Au cours de l’année scolaire 2007-2008, il y’a eu peu d’agitation du coté des élèves. Coté enseignants, l’école a connue de moments tendus. En effet, depuis la fin du mois d’octobre le Syndicat des Contractuels de l’Enseignement Fondamental (SYCEF) est rentré dans la danse en observant une grève.
En fait, le SYCEF avait déposé sur la table du Gouvernement douze points de revendication qui n’avaient pas eu d’issus favorable.
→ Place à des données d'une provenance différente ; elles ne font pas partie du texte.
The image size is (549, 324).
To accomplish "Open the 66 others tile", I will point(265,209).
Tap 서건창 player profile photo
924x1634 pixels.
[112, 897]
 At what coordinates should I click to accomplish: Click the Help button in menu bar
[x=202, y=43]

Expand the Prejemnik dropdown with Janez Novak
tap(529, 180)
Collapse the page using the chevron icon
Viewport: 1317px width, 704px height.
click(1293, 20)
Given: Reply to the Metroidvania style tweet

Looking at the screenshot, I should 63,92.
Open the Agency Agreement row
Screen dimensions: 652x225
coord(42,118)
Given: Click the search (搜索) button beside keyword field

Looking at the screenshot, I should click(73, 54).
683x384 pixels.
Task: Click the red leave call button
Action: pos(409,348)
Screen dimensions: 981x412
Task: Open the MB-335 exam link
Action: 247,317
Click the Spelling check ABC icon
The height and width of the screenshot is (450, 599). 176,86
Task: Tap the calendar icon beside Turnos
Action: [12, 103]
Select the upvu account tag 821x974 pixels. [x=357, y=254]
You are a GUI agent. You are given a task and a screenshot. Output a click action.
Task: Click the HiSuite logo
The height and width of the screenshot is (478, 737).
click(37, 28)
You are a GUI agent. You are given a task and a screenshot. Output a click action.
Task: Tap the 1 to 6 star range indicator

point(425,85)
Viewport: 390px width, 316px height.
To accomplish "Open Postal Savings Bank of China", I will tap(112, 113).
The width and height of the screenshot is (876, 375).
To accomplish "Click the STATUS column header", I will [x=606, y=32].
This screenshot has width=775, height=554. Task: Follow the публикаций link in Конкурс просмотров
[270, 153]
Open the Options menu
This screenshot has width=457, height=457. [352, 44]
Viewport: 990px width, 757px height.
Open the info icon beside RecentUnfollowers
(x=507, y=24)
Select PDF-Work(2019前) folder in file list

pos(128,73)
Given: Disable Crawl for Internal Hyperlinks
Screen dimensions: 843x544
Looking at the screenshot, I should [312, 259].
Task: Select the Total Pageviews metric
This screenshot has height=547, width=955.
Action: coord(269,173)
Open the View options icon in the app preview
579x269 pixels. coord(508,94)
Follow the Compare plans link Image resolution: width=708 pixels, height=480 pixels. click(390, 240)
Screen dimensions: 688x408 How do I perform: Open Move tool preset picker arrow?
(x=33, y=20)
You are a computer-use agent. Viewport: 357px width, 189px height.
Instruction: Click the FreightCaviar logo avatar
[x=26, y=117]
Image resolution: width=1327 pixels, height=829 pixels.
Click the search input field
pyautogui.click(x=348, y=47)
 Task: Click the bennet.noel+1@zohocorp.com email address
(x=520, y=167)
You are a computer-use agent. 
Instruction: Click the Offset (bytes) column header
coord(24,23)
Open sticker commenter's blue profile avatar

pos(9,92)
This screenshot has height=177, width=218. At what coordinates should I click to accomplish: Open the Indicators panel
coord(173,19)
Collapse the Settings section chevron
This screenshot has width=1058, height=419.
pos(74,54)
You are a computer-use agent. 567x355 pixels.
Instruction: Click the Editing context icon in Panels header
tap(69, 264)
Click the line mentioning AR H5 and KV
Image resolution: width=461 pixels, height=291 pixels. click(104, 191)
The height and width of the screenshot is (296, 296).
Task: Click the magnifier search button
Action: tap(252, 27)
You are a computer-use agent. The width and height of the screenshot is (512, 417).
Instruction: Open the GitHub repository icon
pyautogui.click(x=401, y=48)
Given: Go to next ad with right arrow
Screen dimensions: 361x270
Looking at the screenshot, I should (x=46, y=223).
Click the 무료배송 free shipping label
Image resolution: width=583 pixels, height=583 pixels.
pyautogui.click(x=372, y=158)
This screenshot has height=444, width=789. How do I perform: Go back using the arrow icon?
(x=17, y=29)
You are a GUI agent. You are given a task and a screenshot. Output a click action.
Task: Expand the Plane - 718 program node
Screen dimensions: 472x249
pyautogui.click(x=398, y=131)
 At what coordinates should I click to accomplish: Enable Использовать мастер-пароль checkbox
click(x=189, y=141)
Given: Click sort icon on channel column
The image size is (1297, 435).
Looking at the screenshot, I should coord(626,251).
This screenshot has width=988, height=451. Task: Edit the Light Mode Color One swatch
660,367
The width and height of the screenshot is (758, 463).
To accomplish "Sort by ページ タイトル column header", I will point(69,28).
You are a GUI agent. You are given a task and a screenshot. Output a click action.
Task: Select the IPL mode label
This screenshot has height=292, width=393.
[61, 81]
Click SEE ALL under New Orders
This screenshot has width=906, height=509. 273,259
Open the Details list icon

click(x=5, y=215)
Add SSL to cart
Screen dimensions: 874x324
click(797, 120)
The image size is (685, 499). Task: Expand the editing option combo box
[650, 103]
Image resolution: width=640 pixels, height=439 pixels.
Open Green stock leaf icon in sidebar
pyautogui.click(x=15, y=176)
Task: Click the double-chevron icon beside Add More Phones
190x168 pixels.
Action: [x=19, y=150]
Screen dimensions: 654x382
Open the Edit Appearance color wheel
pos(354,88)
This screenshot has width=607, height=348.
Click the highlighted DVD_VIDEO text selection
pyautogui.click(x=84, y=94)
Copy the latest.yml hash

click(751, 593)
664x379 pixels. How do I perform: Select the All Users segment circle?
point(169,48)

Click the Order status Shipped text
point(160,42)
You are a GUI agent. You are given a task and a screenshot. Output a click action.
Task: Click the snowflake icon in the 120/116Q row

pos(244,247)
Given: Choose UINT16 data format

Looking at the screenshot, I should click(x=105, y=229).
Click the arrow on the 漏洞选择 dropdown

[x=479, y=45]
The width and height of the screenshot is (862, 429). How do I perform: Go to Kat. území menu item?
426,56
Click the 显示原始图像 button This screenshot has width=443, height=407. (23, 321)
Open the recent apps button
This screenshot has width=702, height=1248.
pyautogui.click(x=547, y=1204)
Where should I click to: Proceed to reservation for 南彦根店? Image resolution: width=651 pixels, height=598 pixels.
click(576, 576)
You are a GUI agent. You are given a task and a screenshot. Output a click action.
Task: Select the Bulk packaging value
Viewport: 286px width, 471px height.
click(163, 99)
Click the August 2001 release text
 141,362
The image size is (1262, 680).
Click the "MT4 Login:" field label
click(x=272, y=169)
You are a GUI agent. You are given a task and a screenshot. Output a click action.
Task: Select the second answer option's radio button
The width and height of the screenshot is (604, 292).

Ces doléances avaient pour but de lever des obstacles juridiques qui empêchent les contractuels d’accéder à des postes de responsabilités et à des études qualifiées ; l’alignement des salaires de contractuels à celui des fonctionnaires et qui devrait tenir compte de l’augmentation des salaires de 5% annoncée par le président de la République Amadou Toumani Touré ; la poursuite de l’attribution des numéros matricules aux enseignants contractuels des collectivités…
Après les congés de noël
Les congés de noël ont pris fin le dimanche 6 janvier 2008 et les cours devraient normalement démarrer le lendemain, c’est-à-dire le lundi 8 janvier 2008. Mais les classes sont restées fermées. Et pour cause. Les enseignants du comité syndical des contractuels du district de Bamako sont allés en grève illimité pour soutenir selon eux mêmes leurs collègues de la région de Koulikoro. A l’époque, ceux-ci étaient en retard de deux mois de salaires. Par ailleurs, il faut aussi noter que ces contractuels avaient déjà observé plus d’une quinzaine de jours de grève pour la même cause. La Fédération nationale de l’éducation (FEN) a marché et a décidé de boycotter les ministres en charge de l’éducation.
Pour se faire entendre, la Fédération nationale de l’Education FEN a procédé à une marche pacifique.
C’était le 26 février 2008.
Cette marche s’était achevée au niveau du Ministère des Enseignements Secondaire Supérieur et de la recherche scientifique par la lecture et la remise d’une déclaration au Chef de cabinet dudit département. C’était lui qui avait représenté son ministre Amadou Touré. Pour la circonstance, le ministre de l’Education de Base de l’Alphabétisation et des Langues Nationales, Madame Diallo Aminata Traoré n’était pas représentée.
Ce qui a été considéré par la Fédération Nationale de l’Education et les enseignants comme un mépris à leur endroit.
D’ailleurs pour manifester leur mécontentement, la Fédération Nationale de l’Education (FEN), avait demandé à toutes ses structures régionales, locales et communales et aux syndicats fédérés de boycotter toutes les rencontres des deux ministres en charge de l’éducation et cela jusqu’à nouvel ordre. Par ailleurs, ce boycotte consistait à ne pas participer aux cérémonies présidées par les ministres en question, et à boycotter l’accueil de ces ministres aux cours de leurs missions. Pour la circonstance, le FEN avait signalé que sa décision ne concernait pas le département mais les ministres en personne.
La reprise du dialogue
Après cet incident, le Ministère de l’Education de Base de l’Alphabétisation et des Langues nationales a décidé de renouer le fil du dialogue. Ainsi, le Secrétaire Général dudit département, Aboubacrime Alpha a invité les membres du Syndicat sous la Direction de Youssouf Ganaba autour d’une table de négociation. C’était le mercredi 16 avril 2008 dans la salle de conférence dudit département. Pour l’occasion, le Secrétaire général avait exprimé ses regrets par rapport à ce qui s’était passé. Selon lui, en aucun cas, le dialogue ne doit être rompu entre le département et les enseignants. Cela dans l’intérêt de l’école malienne. Comme on le voit, l’année 2007-2008 n’a pas été du beure à couper pour les ministres en charge de l’éducation.
Reste à évaluer les dégâts et à tirer tous les enseignements.